Before transferring data, `dma_start_ioatdma` calls `idt_ntb_dma_alloc` to allocate memory for `idt_ntb_dma` data structure and to set up necessary information, such as the callback function for cleaning up and the data structure to pass into the callback function.

**Notes**

The granted DMA channel 0 is for local to local buffer transfer, while channel 1 is for local to PCI I/O memory transfer.

For local to local transfer, call the exported `ioat_dma_memcpy_buf_to_buf_cb` function from IOAT DMA drivers to do asynchronous DMA transfer. If the return value is not negative, current thread will move on to engage next transfer. Similarly, the exported `ioat_dma_memcpy_buf_to_io_cb` function gets called to process local to PCI I/O memory transfer.

When the DMA transfer completes, `idt_ntb_dma_free` gets called to free up the `idt_ntb_dma` data structure.

**MM (Memory Management)**

This sub-module is responsible for initializing local and remote buffers for data transfer. If the given BAR is not set up via EEPROM, it won't be initialized. Its initialization routine, `pes24n3_mem_init`, is called by `pes24n3_dev_init` while the de-initialization routine, `pes24n3_mem_exit`, is called by `pes24n3_dev_exit` to release the memory resources. Its major functions include:

- `int local_mem_init(idt_ntb_ep* ep, unsigned map, unsigned long size)`  
Allocates local memory for an incoming data buffer. The local memory allocation would be skipped if the specified BAR of the other endpoint is not set up with an assigned physical address. The valid map values are from 0 to 3 for 32-bit BARs and 0 or 2 for 64-bit BARs.

──────────────────────────────

TO BE DONE:
A. Please copy out, unchanged, the entries that open with the line containing "Given: Open the Profiler gauge icon" and close with the line containing "point(181,60)".
B. Extend the NTB driver excerpt onward from its final sentence.

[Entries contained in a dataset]
──────────────────────────────

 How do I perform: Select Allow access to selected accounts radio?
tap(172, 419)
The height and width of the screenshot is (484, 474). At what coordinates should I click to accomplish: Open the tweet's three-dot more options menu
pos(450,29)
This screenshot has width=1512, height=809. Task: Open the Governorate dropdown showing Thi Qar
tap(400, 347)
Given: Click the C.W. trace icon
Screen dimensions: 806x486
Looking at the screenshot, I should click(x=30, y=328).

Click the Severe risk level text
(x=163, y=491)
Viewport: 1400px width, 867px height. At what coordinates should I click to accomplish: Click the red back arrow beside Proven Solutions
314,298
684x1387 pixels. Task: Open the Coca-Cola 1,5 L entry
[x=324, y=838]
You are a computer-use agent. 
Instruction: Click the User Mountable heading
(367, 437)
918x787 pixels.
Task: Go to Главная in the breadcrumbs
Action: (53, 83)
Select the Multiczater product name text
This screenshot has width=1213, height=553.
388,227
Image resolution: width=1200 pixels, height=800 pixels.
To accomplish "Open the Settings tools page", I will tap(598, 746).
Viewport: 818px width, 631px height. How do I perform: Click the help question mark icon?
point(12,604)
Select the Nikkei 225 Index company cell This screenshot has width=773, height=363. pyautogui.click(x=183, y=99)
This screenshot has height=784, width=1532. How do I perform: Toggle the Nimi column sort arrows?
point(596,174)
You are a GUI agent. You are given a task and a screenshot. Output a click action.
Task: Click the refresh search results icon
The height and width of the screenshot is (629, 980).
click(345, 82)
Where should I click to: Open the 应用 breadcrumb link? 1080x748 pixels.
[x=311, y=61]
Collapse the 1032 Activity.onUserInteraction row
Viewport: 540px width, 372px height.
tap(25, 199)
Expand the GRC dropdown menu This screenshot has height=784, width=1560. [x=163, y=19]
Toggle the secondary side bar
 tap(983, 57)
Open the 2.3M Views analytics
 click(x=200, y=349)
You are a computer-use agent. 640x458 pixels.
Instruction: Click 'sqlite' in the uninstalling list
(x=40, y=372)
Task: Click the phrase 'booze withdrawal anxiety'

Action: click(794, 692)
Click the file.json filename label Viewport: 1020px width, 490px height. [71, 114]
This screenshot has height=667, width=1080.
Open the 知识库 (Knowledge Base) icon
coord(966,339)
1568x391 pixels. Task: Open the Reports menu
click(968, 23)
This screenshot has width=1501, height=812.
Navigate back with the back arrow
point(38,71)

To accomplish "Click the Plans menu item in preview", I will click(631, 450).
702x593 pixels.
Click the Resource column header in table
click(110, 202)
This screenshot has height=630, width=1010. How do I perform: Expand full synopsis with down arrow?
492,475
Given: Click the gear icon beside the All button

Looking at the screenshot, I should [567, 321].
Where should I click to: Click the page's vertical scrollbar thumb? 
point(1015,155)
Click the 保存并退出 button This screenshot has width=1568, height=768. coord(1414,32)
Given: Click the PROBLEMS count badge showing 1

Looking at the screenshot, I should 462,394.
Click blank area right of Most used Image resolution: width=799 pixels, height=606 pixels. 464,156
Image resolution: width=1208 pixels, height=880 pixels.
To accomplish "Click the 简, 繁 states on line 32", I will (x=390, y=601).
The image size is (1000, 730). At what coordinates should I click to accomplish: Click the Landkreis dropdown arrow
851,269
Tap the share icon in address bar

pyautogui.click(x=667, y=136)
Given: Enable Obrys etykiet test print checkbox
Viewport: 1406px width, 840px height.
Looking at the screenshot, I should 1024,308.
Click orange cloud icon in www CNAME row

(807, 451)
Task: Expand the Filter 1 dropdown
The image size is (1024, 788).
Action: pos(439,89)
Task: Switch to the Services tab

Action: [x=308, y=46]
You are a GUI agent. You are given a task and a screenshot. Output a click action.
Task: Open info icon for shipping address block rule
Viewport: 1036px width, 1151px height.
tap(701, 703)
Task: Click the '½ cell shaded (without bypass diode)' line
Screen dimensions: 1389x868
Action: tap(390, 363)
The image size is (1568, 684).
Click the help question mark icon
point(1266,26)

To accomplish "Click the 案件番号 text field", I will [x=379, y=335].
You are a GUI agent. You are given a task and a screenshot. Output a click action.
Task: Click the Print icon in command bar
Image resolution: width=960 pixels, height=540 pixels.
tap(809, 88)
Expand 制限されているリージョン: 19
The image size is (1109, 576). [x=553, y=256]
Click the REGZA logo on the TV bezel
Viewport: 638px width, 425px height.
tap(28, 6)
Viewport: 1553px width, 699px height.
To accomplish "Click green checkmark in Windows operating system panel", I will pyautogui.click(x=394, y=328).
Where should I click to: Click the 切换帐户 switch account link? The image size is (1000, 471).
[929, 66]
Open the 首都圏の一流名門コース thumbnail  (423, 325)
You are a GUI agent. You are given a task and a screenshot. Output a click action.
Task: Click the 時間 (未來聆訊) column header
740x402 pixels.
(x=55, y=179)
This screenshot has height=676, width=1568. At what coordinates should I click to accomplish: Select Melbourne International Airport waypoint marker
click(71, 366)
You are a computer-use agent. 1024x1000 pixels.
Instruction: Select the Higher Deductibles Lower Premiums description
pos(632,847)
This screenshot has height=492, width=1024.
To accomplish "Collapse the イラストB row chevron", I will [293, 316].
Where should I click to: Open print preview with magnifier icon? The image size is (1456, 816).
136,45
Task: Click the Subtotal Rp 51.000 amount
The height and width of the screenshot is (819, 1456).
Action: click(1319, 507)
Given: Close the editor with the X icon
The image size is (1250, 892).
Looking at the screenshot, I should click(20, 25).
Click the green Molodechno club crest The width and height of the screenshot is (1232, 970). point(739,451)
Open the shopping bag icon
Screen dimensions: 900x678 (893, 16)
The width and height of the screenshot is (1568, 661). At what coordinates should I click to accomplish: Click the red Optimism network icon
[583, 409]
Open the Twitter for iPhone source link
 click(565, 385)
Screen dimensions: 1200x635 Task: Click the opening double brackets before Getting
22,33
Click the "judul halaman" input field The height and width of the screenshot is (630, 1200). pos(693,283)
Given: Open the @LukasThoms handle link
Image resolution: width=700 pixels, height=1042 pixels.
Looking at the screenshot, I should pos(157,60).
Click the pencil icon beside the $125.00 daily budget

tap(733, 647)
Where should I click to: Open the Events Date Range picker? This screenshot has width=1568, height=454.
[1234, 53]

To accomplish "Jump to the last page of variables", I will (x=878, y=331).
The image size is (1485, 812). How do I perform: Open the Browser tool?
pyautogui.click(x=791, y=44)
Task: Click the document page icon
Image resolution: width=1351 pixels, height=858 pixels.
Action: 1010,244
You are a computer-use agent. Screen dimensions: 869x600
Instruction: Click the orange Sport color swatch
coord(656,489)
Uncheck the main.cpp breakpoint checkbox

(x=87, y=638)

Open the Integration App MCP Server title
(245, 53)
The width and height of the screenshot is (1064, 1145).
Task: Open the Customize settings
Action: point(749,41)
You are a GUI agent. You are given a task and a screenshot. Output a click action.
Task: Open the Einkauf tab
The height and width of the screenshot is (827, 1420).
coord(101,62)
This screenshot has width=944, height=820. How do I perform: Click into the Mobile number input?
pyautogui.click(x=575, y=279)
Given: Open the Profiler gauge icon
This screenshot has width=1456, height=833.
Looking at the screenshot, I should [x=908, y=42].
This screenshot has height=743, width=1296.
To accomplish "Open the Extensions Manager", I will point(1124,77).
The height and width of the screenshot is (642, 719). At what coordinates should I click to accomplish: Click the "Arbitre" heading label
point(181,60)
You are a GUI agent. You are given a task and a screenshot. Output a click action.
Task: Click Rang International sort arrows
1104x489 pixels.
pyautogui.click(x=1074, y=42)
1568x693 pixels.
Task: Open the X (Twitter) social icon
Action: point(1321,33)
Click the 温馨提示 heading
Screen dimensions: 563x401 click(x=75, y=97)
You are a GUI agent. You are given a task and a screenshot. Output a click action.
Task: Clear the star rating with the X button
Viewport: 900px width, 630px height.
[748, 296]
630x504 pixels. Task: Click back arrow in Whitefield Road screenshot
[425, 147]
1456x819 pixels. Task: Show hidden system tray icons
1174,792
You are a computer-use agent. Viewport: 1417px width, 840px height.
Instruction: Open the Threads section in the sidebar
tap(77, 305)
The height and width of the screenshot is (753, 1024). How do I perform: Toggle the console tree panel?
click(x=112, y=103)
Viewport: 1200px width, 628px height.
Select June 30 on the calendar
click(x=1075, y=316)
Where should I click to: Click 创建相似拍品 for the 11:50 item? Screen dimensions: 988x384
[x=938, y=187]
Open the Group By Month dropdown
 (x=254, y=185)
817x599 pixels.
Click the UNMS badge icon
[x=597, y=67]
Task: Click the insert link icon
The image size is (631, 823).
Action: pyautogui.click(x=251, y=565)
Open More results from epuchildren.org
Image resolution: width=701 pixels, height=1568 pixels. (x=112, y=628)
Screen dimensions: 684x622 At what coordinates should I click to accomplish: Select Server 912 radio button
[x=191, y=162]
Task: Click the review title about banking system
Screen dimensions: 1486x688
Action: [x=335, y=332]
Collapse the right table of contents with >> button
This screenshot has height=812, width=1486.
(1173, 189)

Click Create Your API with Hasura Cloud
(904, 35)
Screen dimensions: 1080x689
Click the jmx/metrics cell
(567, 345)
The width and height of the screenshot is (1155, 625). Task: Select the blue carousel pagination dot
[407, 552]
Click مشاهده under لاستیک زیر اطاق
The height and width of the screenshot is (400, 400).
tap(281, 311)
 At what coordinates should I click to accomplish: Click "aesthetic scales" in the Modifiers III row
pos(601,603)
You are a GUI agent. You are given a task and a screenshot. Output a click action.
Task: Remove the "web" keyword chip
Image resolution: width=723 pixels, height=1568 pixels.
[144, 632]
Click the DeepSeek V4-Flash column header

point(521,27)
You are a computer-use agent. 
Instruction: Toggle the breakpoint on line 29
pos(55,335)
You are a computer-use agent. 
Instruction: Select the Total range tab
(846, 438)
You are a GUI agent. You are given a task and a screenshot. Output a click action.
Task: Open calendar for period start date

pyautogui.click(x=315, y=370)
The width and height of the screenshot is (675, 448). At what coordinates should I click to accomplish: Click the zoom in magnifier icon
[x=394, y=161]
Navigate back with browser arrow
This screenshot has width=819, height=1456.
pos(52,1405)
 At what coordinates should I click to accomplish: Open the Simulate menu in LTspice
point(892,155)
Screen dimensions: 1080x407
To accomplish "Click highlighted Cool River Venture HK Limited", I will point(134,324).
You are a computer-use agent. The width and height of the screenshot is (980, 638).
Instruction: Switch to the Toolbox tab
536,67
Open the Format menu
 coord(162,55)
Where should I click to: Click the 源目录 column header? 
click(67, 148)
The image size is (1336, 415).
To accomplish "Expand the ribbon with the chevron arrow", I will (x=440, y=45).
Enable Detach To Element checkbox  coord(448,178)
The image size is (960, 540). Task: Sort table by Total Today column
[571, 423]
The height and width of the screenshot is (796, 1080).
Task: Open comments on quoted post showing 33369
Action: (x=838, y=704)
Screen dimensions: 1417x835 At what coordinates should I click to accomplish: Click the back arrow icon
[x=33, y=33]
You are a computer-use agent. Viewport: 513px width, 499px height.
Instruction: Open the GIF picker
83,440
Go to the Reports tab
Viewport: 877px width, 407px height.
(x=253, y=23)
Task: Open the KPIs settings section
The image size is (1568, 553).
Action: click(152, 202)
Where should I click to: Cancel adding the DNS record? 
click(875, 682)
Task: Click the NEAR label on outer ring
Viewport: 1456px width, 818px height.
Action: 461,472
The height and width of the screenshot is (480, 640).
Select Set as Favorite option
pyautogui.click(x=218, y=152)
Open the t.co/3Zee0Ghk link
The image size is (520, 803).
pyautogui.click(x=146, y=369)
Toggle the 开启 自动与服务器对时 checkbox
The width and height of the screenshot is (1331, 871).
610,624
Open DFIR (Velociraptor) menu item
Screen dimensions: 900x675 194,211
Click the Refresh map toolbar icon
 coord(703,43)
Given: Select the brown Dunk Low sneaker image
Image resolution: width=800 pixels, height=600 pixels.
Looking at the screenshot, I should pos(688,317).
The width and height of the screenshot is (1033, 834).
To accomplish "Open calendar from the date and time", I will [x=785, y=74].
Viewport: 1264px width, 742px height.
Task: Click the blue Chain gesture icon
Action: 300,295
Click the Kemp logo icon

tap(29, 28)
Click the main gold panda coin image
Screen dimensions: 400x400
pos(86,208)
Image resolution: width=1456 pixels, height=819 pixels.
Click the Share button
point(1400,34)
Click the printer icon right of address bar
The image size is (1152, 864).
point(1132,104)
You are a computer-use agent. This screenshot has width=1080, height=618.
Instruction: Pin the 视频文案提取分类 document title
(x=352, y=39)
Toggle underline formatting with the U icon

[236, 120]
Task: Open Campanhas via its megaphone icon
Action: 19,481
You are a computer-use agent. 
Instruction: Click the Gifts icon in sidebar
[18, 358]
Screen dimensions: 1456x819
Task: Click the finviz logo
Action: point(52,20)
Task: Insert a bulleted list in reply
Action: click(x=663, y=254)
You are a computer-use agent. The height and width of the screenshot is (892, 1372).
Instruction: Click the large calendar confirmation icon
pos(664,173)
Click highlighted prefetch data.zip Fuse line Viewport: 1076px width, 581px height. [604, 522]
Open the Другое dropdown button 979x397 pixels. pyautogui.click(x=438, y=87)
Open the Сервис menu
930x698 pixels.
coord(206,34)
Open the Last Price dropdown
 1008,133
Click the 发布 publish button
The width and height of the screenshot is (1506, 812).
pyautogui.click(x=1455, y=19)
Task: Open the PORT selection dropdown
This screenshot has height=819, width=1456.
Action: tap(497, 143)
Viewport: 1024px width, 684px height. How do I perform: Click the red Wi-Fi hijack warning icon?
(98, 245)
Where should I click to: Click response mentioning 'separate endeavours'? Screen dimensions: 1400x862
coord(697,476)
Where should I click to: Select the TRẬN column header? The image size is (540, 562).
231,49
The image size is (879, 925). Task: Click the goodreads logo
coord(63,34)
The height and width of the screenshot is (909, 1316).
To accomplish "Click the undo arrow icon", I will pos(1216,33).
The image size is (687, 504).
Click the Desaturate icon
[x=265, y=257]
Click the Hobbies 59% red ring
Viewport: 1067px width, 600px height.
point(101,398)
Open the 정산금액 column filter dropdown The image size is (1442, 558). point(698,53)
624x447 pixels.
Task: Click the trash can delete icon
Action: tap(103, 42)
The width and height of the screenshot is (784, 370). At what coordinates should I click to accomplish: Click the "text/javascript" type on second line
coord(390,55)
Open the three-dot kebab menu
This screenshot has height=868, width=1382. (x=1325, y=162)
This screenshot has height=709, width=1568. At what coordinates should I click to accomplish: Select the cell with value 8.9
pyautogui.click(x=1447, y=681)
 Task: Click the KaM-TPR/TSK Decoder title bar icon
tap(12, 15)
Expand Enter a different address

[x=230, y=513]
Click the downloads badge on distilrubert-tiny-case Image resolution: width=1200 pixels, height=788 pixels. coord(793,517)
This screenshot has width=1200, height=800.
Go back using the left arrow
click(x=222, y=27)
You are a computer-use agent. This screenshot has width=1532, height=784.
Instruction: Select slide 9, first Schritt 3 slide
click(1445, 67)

──────────────────────────────

EXPECTED RESULTS:
A.
Given: Open the Profiler gauge icon
This screenshot has width=1456, height=833.
Looking at the screenshot, I should [x=908, y=42].
This screenshot has height=743, width=1296.
To accomplish "Open the Extensions Manager", I will point(1124,77).
The height and width of the screenshot is (642, 719). At what coordinates should I click to accomplish: Click the "Arbitre" heading label
point(181,60)

B.
- `local_mem_exit(idt_ntb_ep* ep, unsigned map)`  
Free the previously allocated local memory.
- `int remote_mem_init(idt_ntb_ep* ep, unsigned map, unsigned long size)`  
Re-map the specified BAR memory region into virtual memory space with `ioremap_nocache`. The memory region serves as an out-going buffer memory to the other endpoint. This region will be added to Write-combining MTRR region to accelerate data transfer.
- `void remote_mem_exit(idt_ntb_ep* ep, unsigned map)`  
Before un-mapping the previously mapped BAR memory region with `iounmap`, it removes this region from MTRR region.

**HPR (Hardware Platform Routines)**

This sub-module includes all known hardware platform-specific routines that must be executed when the NTB endpoint driver is loaded. Its main function, `pes24n3_plat_init`, handles Mapping Table setup and some NTB endpoint register setup for certain motherboards or chipsets. In addition, for x86 systems, the memory allocation (`pes24n3_local_malloc`) and de-allocation (`pes24n3_local_mfree`) APIs are also included.

Users may add any hardware-specific implementation which is required by them to make the driver work with their hardware. For example, if their system has special entries to add into Mapping Table of the NTB endpoint, they should append them in this sub-module.

**Notes****IPC Protocols and Initialization****IPC Protocols**

To setup memory mappings and coordinate data transfers between NTB endpoints, the device drivers running on both sides of NTB must adhere to the following protocol:

- After module initialization processes successfully complete in the Base Layer driver, the driver needs to start the IPC initialization by sending the IPC\_CMD\_START command.
- The Base Layer driver manages all the allocated memories physically located on its side of NTB.
- To access a memory region physically residing on the other side of the NTB, the Base Layer driver must request a buffer from the memory region associated with the other side of NTB using an IPC\_CMD\_MAP command.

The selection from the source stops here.